Ask Dr. Nick: Why Am I Observing Brittle Failures in LLDPE Parts?

Question: I’ve been using the Low Temperature Impact Test to evaluate our LLDPE cooked parts and consistently observing brittle failures. I suspect LLDPE might not be suitable for this test, but I lack supporting data. I’m reaching out to determine if LLDPE is the issue, prompting a material switch, or if our cooking parameters require refinement.

Dr. Nick: The ARM Low Temperature Impact Test certainly IS suitable to assess most LLDPEs.

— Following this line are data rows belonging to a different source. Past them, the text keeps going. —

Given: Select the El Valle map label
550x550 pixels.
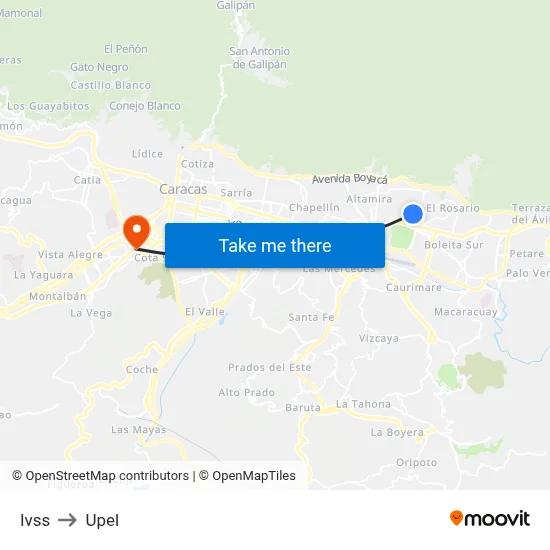Looking at the screenshot, I should 205,311.
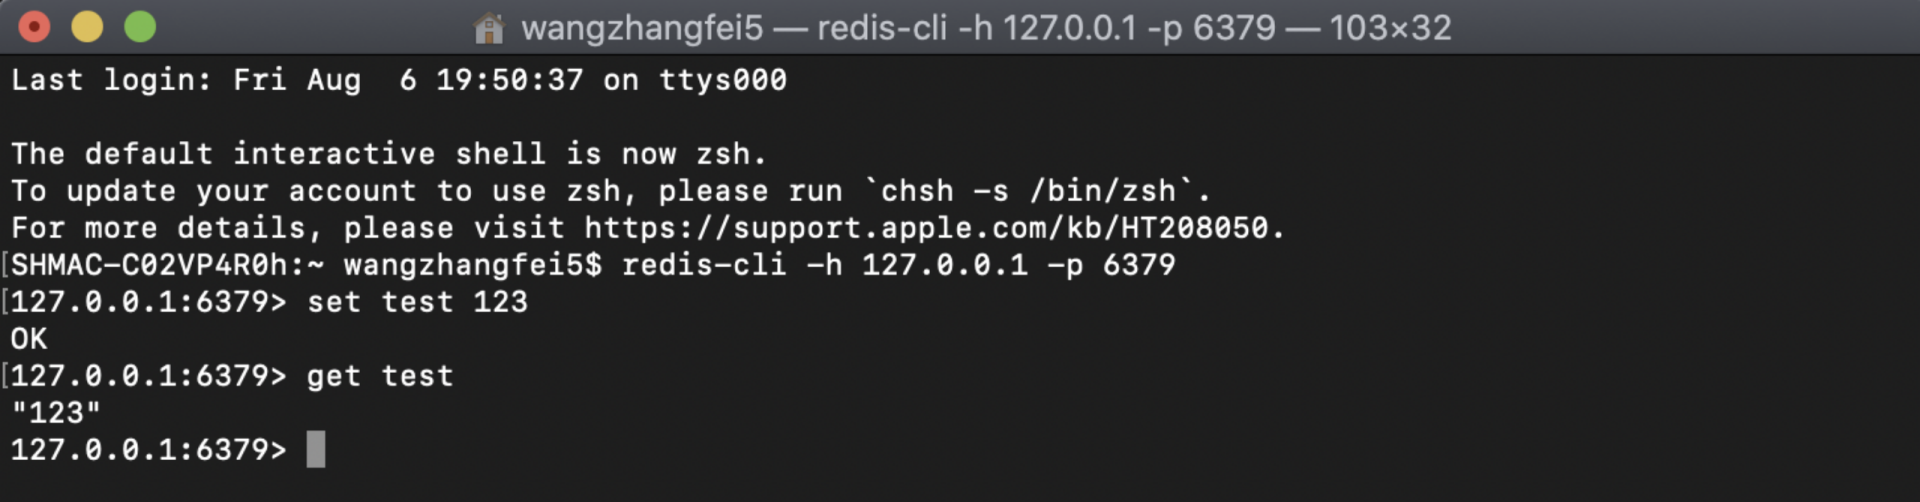Screen dimensions: 1920x502
Task: Open the support.apple.com HT208050 link
Action: [925, 228]
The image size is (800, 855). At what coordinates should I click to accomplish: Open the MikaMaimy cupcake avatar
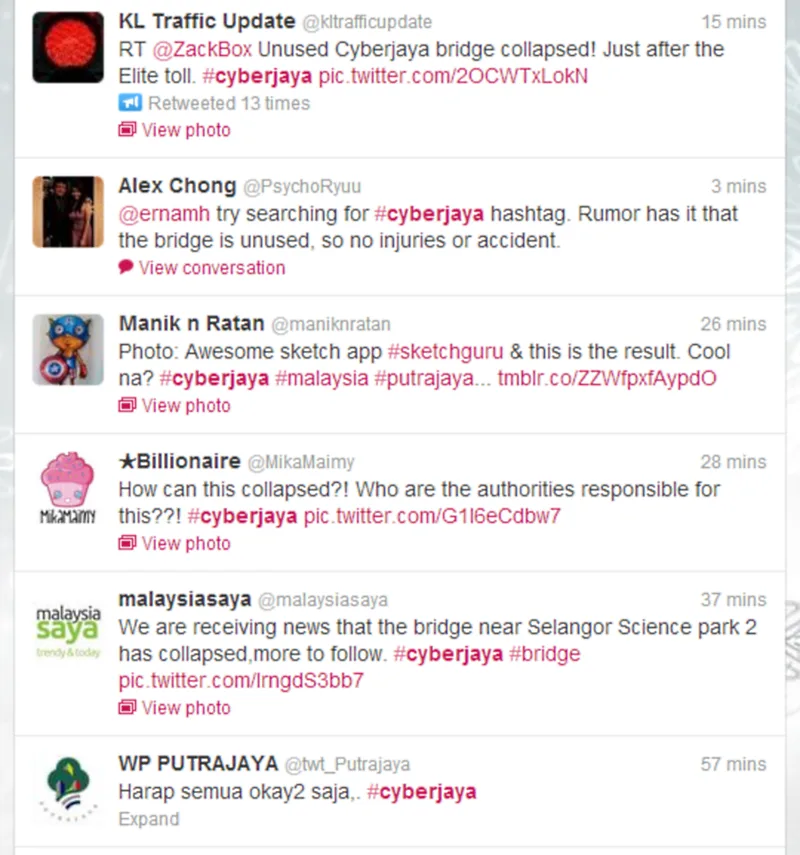(68, 488)
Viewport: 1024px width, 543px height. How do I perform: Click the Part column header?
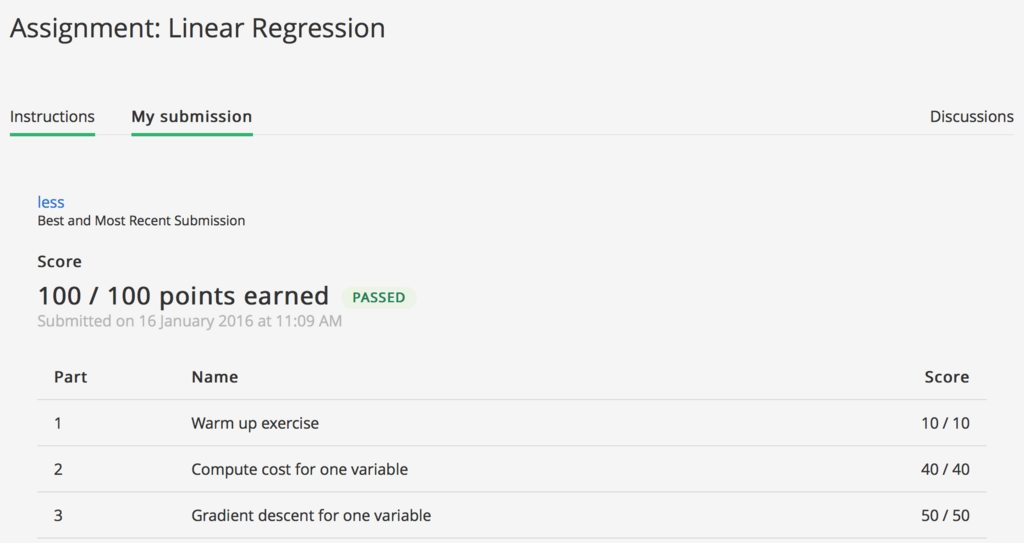71,377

If you’re getting brittle failures, there are several possible reasons:

  1. Your parts are undercooked.  If you haven’t removed most of the bubbles in the wall, by sufficient cooking, they will act as crack initiation sites and likely cause brittle failures.
  2. Your parts are overcooked.  You have heated the material past a temperature where heat degradation of the polymer occurs.  If the stabilization package in the LLDPE is inadequate for roto, you may find that you simply can’t locate an optimum temperature at which to mold.  I’ve seen this in grades made by PE suppliers with limited experience of the needs of rotomoulders; of all the processes, rotomolding is by far the most heat aggressive and stabilizer levels need to be orders of magnitude greater than for injection and blow molding.
  3. If you can measure the Inner Air Temperature inside your mold, that will give you a good guide to whether you are at an optimum processing condition.  Devices like K-Paq, Rotolog, DataPaq all do this.  Typically, aim for a Peak IAT (PIAT) of 375-425 degF, but consult your PE supplier and see what they recommend.   If you don’t have a device, strap a heat-sensitive label to your vent; this will give you an idea of your PIAT.  These are sacrificial products, but they are relatively inexpensive.  There may be other suppliers, but I know that you can get them from the www.493K.com online shop.
  4. Your material is contaminated in some way.  As soon as you introduce even tiny levels of solid fillers or pigments, the failure mode of the natural material goes from ductile to brittle.
  5. Pigment, dry blended, counts as a contaminant.  It immediately changes failure mode in natural material from ductile to brittle, as well as often reducing Mean Failure Energy (MFE) by 50% or more.  I don’t believe that this can be changed by changing the mixing method from low-speed to high-speed blending; I’ve done extensive testing of this and, however you dry blend, you get brittle failures.  There are people out there who claim differently, but none of them have ever been able to provide me with documented evidence.  Having said this, high speed blending does have some other benefits, although production costs tend to be higher than slow speed blending (higher power consumption and more difficult mixer clean-downs).
  6. You have mixed two dissimilar powders together.  I’ve seen molders mix two different grades, in an attempt to achieve a specific density.  This is never a good idea.  Neither is the (fairly common) practice of dry blending color compound (aka “precolor”) with natural, to reduce material cost.  Sometimes this works OK, but sometimes it really doesn’t.
  7. You use a very high MI resin (>10 g/10 min); these resins do not always exhibit ductile failure mode.  Sometimes a combination of relatively high density (>0.940 g/cm3) and higher MI (>4 g/10min) affects failure mode, although there are some grades out there, at this spec, that work well.
  8. As sample plaques get thicker, brittle failures become more common when using a dart with a 1-inch tip.  That is why, for really thick-walled samples, we recommend you use the 30# dart, which has a ½ inch tip.  A 1-inch tip is specified for the 10#, 15#, and 20# dart types, which will be good for thicknesses up to approx. 3/8 inch thick (depending on material type).
  9. The ARM procedure specifies a maximum drop height of 10 feet.  Dropping the dart from higher will increase the velocity on impact above an acceptable range.
  10. It’s not uncommon to get a few brittle failures in the ARM test, even with a good material processed under favorable conditions.  My rule of thumb is that if less than 20% of my failures are brittle, I can assume that the overall failure mode is ductile.  The test specifies a variation of no more than ±10% in the thickness of sample plaques.  Thickness variations beyond that limit can be the cause of increased brittle failures.

I think that’s a reasonably comprehensive list.  If I was going to start somewhere, I would start with Point 2; that’s the most common cause of brittleness problems, in my experience.  I test a lot of grades for all sorts of people, and I find materials with inadequate stabilization surprisingly frequently.  Most local grades made locally in North America and Europe are pretty good in this respect, but offshore resins sometimes prove to be deficient.

Anyway, I hope that sheds some light on the subject.  Don’t despair!

Dr. Nick Henwood, Technical Director of the Association of Rotational Molders, is a 30-year expert in materials and process control. He operates Rotomotive Limited as a consultant, researcher, and educator in the UK and was inducted into the Rotational Molding Hall of Fame in 2022.